Camp Cooks at the Internment Camp (State Library of SA: B46794)
The 300 men were first interned in a barbed wire compound at Keswick Barracks, then in October 1914 taken to the Torrens Island internment camp in the Port River.
The Torrens Island Quarantine Station had been established in 1879, but there was still plenty of room on the island for an internment camp. It was also known at the time as a concentration camp. A tent city was established about 500 metres south of the quarantine station, and the prisoners were issued with daily rations which they cooked for themselves on camp fires.
While life in the internment camp was not easy, the prisoners tried to keep morale up with a camp newsletter, gymnastic training, and theatre. Internee Paul Dubotzky was a photographer and was permitted to have his camera in the camp: today his photos are one of the few ways left to learn about conditions in the Torrens Island internment camp. There was practically no coverage in newspapers of the day about the internees although when an entire Bavarian Band was imprisoned it did rate a mention.
In early 1915 life at the Torrens Island internment camp suddenly became much worse. After Captain G.E. Hawkes became commanding officer of the camp, severe corporal punishment and harsh use of bayonets by soldiers on the prisoners became the norm. The camp was moved to the southern end of Torrens Island, but there is little evidence of either location today.
Following a complaint by an internee to the US Consul an enquiry was held and the Torrens Island internment camp was closed and Captain Hawkes was dismissed from the service. Many of prisoners were released, and the remainder sent to a camp at Holsworthy in NSW. All camp records were destroyed, except those relating to the enquiry.
It wasn't until 1919 that newspapers reported on the outrages that Captain Hawkes had perpetrated at the Torrens Island internment camp.
Interned Germans Play Chess at Torrens Island (State Library of SA: B8999)
Interned: Torrens Island 1914-1915 at the Migration Museum in Adelaide tells the moving story of life at the internment camp. It includes original photographs by Paul Dubotzky which document the hard life of prisoners, and how they managed to keep their spirits up. The free exhibition draws upon the personal diary of internee Frank Bungardy to paint a realistic picture of life for the internees in this isolated camp.
Interned is the result of a research partnership with Flinders University and a book by Associate Professor Peter Monteath, Mandy Paul and Rebecca Martin to accompany the exhibition has been published by Wakefield Press. The exhibition and the book offer a perspective on a South Australian experience of the First World War that few living people would be aware of.
Interned: Torrens Island 1914-1915 is a free exhibition at the Migration Museum in Adelaide, and will be showing until August next year. If you visit the Migration Museum on a Sunday, take advantage of the free 45 minute guided tour of their collection at 3pm (no booking necessary).

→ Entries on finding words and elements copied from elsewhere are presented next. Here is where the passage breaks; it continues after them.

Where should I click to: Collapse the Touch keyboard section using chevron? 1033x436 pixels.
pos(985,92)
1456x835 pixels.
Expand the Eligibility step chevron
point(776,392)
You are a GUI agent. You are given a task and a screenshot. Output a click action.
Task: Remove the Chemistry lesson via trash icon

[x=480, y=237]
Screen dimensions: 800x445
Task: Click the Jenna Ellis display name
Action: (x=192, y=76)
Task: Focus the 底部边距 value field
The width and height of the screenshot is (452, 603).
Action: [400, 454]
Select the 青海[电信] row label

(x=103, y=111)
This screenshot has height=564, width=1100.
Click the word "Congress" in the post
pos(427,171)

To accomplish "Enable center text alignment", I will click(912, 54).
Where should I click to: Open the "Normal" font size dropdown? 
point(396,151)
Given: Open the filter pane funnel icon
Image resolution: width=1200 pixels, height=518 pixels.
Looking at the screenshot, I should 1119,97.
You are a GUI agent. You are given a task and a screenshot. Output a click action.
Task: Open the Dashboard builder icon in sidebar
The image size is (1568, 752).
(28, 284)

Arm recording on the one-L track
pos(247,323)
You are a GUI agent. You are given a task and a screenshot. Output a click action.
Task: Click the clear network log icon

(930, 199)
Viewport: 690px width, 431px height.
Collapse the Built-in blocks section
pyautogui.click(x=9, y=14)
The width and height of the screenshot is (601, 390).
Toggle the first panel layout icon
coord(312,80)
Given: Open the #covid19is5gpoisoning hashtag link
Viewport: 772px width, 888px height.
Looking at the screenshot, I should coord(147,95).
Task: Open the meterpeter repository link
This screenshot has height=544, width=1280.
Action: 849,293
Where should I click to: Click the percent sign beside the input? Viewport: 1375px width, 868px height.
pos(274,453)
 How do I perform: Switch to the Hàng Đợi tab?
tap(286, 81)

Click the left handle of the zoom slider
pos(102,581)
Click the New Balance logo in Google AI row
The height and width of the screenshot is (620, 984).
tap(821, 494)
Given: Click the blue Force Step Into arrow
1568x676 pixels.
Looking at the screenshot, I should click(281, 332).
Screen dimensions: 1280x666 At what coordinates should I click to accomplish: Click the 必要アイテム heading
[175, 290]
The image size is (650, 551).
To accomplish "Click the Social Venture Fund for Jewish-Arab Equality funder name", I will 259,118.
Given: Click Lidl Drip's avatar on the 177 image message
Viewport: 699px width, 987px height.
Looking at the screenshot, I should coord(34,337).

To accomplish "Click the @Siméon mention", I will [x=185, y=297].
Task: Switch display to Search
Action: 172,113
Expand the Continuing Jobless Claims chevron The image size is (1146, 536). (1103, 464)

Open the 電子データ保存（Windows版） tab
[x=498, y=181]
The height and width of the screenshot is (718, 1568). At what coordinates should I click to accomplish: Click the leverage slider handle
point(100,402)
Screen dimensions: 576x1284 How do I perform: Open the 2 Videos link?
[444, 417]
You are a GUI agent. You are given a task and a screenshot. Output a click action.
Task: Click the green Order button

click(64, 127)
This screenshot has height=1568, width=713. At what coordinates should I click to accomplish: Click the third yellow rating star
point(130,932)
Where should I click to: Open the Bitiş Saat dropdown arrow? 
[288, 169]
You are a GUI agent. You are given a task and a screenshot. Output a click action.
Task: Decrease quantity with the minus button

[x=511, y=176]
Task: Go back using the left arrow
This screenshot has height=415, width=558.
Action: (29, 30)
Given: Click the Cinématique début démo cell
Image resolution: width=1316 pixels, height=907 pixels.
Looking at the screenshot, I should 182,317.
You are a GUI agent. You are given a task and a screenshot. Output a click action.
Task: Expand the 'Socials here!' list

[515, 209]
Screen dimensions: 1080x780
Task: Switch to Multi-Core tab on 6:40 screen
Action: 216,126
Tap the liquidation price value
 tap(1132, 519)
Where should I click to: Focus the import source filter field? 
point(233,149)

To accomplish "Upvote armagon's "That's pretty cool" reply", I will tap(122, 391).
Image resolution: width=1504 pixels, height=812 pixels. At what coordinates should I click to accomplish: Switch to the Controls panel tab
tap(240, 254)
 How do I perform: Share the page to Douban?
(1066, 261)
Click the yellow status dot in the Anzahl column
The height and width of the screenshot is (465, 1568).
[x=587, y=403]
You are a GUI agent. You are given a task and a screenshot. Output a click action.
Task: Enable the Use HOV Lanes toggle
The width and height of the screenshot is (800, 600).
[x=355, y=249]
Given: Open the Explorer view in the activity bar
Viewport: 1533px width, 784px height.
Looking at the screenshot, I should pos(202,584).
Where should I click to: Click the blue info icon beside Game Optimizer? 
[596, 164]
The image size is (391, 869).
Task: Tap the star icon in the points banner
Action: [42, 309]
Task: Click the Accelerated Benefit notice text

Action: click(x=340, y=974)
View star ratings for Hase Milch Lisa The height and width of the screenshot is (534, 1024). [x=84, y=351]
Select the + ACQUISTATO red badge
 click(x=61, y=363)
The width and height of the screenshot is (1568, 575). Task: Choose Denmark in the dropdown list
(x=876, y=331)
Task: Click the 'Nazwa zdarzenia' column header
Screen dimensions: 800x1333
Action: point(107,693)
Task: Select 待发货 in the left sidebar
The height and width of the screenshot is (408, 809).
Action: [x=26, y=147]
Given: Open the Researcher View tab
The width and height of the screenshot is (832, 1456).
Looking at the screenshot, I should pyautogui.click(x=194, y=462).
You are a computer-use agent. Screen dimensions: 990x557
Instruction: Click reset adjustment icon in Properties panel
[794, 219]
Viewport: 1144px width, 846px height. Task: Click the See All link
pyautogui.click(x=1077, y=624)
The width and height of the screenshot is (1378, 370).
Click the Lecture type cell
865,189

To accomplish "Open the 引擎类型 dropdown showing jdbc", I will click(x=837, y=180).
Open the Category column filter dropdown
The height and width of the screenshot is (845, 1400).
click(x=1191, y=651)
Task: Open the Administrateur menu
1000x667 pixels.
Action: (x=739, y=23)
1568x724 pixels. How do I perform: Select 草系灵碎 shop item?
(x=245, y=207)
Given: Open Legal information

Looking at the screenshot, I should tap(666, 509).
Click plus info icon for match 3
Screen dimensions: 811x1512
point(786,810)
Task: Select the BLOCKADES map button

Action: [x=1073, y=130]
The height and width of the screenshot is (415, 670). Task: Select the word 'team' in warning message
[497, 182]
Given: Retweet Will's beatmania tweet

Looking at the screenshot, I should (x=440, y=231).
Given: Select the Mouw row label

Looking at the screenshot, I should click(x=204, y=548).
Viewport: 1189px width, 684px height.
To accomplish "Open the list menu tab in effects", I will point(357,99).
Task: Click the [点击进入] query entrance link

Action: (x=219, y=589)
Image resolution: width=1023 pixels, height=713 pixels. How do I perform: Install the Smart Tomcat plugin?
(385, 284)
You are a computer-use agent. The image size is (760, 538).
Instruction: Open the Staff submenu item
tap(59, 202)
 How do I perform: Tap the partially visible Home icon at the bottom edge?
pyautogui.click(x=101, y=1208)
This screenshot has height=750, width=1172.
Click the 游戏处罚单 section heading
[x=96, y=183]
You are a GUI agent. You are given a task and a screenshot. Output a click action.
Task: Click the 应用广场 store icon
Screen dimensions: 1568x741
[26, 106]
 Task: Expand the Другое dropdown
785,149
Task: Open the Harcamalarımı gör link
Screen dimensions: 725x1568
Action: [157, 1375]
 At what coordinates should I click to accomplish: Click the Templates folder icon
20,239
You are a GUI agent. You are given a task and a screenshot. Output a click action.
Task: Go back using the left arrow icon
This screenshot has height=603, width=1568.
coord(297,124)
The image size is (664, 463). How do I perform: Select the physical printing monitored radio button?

If you contact the Maritime Museum in Pt.Adelaide,you can arrange a tour of Torrens Is.,which still has a few buildings and streets which may be of interest to history buffs.The grounds are in poor condition,but funds have been made available to spruce up the area,thank God.Eventually a boat will deliver tourists up the Port River to the jetty,rather than go by bus.If they clean the place up and patch up and paint the decaying buildings,it could become a popular place to visit.It certainly merits a bit of love and care,bearing in mind it's past history.Guides provide a run down on the history as you walk around and free water in bottles are provided.Toilet facilities are available.